Importance of Considering the Response Function of Photon Counting Detectors with the Goal of Precise Material Identification

Energy Resolving Photon Counting Detectors (ERPCD) have been developed as a medical X-ray imaging application. The ERPCD can analyze energy information of measured X-rays. There is the possibility that quantitative information of an object such as the effective atomic number (Z _eff ) can be derived by analyzing the energy information of the X-rays. In order to realize accurate Z _eff identification, it is necessary to consider the effect of secondary-produced radiations which are produced by the interaction between incident X-rays and the detector. In addition, these secondary-produced radiations can be transferred to adjacent pixels. In this study, we evaluated the influence of the response function on the measured X-ray spectrum in terms of accuracy of derived Z _eff . We focused on CZT, Si, and GaAs detectors, and the response functions of these detectors were reproduced by Monte-Carlo simulations. A detector with an area of 10 mm × 10 mm, a thickness of 1.5 mm, and a pixel size of 200 μm × 200 μm was used for the simulation. Aluminum samples having mass thicknesses of 1, 5, and 10 g/cm ² were used as an object. 50.0 kV polychromatic X-rays were irradiated to the detector area of 1 mm × 1 mm.
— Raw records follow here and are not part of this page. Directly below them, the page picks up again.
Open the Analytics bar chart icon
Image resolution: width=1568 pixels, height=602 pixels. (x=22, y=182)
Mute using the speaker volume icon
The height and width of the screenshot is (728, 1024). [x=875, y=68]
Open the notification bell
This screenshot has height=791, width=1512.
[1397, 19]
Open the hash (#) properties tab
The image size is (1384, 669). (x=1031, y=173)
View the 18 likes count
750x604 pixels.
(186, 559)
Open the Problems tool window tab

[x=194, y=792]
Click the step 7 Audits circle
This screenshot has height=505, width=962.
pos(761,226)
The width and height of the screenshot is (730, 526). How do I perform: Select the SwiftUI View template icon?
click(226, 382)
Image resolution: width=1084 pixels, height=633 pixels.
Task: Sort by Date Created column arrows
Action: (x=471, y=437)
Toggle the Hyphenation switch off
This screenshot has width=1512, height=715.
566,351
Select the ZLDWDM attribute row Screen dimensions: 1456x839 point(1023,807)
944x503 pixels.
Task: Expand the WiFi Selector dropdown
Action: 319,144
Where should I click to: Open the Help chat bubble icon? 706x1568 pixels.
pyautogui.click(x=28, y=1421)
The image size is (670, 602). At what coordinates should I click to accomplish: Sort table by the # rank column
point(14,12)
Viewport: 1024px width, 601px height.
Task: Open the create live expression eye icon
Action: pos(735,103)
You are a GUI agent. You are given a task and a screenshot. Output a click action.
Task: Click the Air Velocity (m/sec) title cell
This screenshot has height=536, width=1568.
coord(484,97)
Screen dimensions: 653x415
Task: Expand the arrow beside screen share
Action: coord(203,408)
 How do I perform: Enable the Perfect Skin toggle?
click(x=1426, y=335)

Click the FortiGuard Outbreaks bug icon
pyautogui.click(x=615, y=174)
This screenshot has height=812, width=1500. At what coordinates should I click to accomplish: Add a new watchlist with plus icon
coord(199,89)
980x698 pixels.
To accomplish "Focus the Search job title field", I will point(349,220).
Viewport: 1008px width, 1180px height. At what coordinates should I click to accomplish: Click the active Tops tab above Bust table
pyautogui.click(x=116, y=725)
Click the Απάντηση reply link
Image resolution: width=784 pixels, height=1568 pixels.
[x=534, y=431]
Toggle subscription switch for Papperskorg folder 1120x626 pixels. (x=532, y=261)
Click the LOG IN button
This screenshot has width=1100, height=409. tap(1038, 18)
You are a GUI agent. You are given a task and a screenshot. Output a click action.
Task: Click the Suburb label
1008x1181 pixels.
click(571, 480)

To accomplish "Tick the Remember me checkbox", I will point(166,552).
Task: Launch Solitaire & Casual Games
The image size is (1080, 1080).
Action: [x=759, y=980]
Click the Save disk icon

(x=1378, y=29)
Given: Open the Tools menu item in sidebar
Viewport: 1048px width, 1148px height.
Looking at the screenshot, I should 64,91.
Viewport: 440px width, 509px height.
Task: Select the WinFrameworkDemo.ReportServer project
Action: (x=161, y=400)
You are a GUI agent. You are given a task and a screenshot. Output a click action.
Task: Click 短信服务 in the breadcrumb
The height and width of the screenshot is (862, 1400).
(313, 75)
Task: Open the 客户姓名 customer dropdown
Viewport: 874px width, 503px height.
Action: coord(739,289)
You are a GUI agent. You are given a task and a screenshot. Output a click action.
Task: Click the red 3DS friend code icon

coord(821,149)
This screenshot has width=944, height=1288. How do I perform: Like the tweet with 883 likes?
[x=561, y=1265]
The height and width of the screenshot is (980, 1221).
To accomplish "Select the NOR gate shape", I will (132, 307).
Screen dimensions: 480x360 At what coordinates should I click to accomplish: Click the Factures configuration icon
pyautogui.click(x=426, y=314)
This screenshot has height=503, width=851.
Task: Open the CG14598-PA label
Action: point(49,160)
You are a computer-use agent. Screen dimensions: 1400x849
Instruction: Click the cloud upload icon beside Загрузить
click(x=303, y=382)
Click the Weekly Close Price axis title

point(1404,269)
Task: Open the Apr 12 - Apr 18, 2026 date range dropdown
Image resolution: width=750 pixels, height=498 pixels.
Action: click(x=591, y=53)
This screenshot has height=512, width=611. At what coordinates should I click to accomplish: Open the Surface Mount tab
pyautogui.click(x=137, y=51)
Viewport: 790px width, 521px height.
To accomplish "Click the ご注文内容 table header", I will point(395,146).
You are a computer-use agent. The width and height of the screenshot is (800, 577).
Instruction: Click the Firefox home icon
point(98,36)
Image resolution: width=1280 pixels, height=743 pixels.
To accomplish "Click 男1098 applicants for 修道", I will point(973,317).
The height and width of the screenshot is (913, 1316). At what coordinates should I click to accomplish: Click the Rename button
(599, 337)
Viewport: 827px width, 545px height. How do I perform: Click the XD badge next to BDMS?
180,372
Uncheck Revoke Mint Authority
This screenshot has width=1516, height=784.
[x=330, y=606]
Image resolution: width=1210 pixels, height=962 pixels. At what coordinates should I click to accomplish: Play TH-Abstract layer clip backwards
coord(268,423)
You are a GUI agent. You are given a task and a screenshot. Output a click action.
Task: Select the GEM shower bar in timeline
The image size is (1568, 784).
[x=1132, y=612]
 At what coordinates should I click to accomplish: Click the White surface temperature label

The X-ray spectra measured within one center pixel were analyzed. The mass attenuation factor "μ/ρ" was calculated from the simulated X-ray spectra of being incident and penetrating the object. The Z _eff was derived from the theoretical relationship between μ/ρ and Z _eff , and the accuracy was evaluated. It was found that the effect of the response function decreases the accuracy of the derived Z _eff . We clarified the energy regions which can derive Z _eff accurately. These results are valuable to optimize analytical energy regions for accomplishing accurate Z _eff analysis using ERPCD.